Opinion
Appeal from superior court, county of Los Angeles.
SYLLABUS
1. FOREIGN EXECUTRIX -- RIGHT TO SUE IN CALIFORNIA.
Under the California statute the foreign executrix cannot maintain an action in its courts, either as such executrix or individually, for a claim due the testator, without having first obtained ancillary letters testamentary or of administration. Code Civil Proc. § 1913.
2. FOREIGN EXECUTOR OR ADMINISTRATOR -- AUTHORITY OVER LOCAL ASSETS.
Under the California statute the local administration of the estate of a deceased non-resident may be treated as ancillary, and the surplus, after payment of the local debts and expenses, may, by order of the, court, be delivered to the executor or administrator of the domicile, and to that end the latter may apply to the California court for such an order; but beyond such right the executor or administrator of the domicile can have no authority over the local assets.
Victor, Montgomery & Smith and Brown & Hutton, for appellant.

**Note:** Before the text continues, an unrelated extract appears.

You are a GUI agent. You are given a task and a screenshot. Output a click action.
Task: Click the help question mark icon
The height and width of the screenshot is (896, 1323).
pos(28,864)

Thorn & Stevens, for respondents.
In bank.
OPINION
MYRICK, J.
Action on a judgment. The complaint averred that on the fifteenth of March, 1877, in a district court in the state of Texas, in an action pending between the plaintiff, as executrix, and the defendants, it was adjudged that the defendants pay to plaintiff, as executrix, a sum named, and on that day judgment was accordingly duly rendered. The plaintiff's testator died in 1872, the will was admitted to probate, and in the same year letters testamentary were issued to plaintiff and plaintiff duly qualified; wherefore, the plaintiff, as executrix, prayed judgment against defendant for the amount of the judgment, interest, and costs. The complaint was filed March 17, 1882. The complaint was demurred to by defendant Adams on the grounds, (1) the plaintiff had no legal capacity to sue, being executrix only by appointment in Texas, and having no authority beyond the jurisdiction of that state; (2) the cause of action is barred by section 336, Code Civil Proc.; and (3) the facts stated are not sufficient to constitute a cause of action. The demurrer was overruled, and the cause was tried on the issues raised by the answer. The court found that "all the allegations of the plaintiff's complaint are true and correct," and rendered judgment against Adams for the amount prayed for. Subsequently, on motion of defendant Adams, a new trial was granted, but upon what ground was not stated. It is therefore to be seen if the order can be sustained on any ground.

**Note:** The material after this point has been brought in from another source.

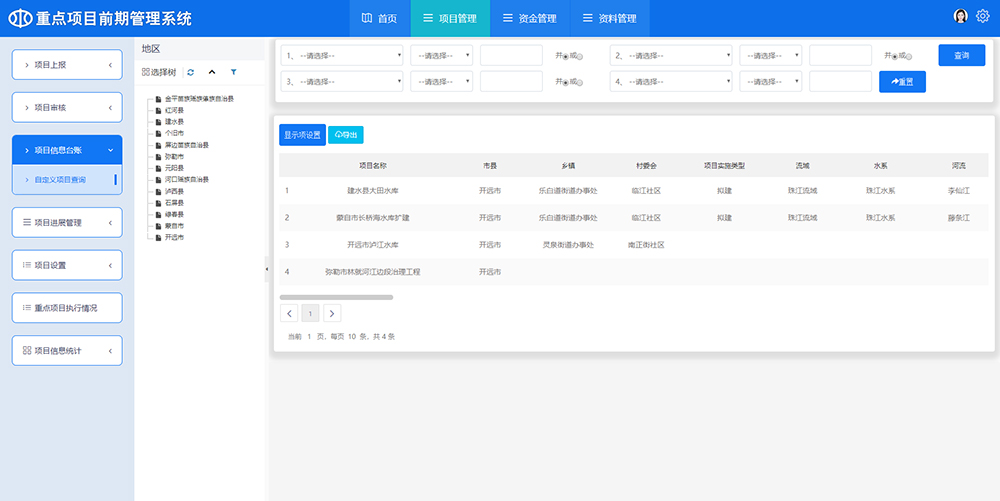
Task: Open the 自定义项目查询 submenu item
Action: 60,180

When this case was decided by this court in department, the court used the following language:
"(1) The plaintiff, as a foreign executrix, could not maintain an action in the courts of this state without first obtaining ancillary letters of administration or testamentary. Section 1913, Code Civil Proc., declares, `* * * that the authority of * * * an executor or administrator does not extend beyond the jurisdiction of the government under which he was invested with authority.' The official character of the plaintiff was derived from the letters granted to her in the state of Texas; and, as it was confined to the limits of the state, it was not recognizable in California. Therefore she could not, in that capacity, maintain an action here. If it became necessary for her to sue in this state to recover a debt due to the estate which she was administering in Texas, her first step was to obtain letters of administration from the proper court in this state, by subjecting herself to the regulations prescribed by the laws of the state; otherwise her official character cannot be recognized by the courts, and she has no capacity to sue in the courts of the state." 7 Pac. Rep: 779.
We are satisfied with the views thus expressed. In the petition for hearing in bank the plaintiff said:
"We conceded that the plaintiff, as executrix, under her letters issued in Texas, could not maintain an action here on a claim due to the testator, Nat. Lewis, but contended that she, having there in Texas recovered a judgment in her individual capacity, the court should and would treat all of the allegations as to the death of Lewis and the issuance of letters as surplusage, and should give us judgment in favor of plaintiff individually."
In reference to this, we say, the plaintiff sued as executrix, and not in her individual capacity; as executrix she prayed judgment. But if she had sued in her individual capacity, section 1913 would have been an answer. She had not reduced the property sued for, viz., the amount owing to her testator, to possession, but was endeavoring to make use of the courts of this state for that purpose. We think the statutes of this state in this regard have furnished a harmonious system. If there be assets of the estate of a testator in this state administration may be had, (the administrator having power to reduce the same to possession by suit or otherwise,) and if the testator was a non-resident, the administration here may be treated as ancillary, and after the payment of the local debts and expenses the surplus, may, by order of the court, be delivered to the executor or administrator of the domicile, and to that end the executor or administrator of the domicile may doubtless apply to the court in this state for such order; but beyond that no authority over the assets here seems to have been given to the executor or administrator of the domicile.
As a new trial was granted, it is not necessary to consider the sufficiency of the findings. The order is affirmed.
We concur: ROSS, J.; McKEE, J.; MORRISON, C. J.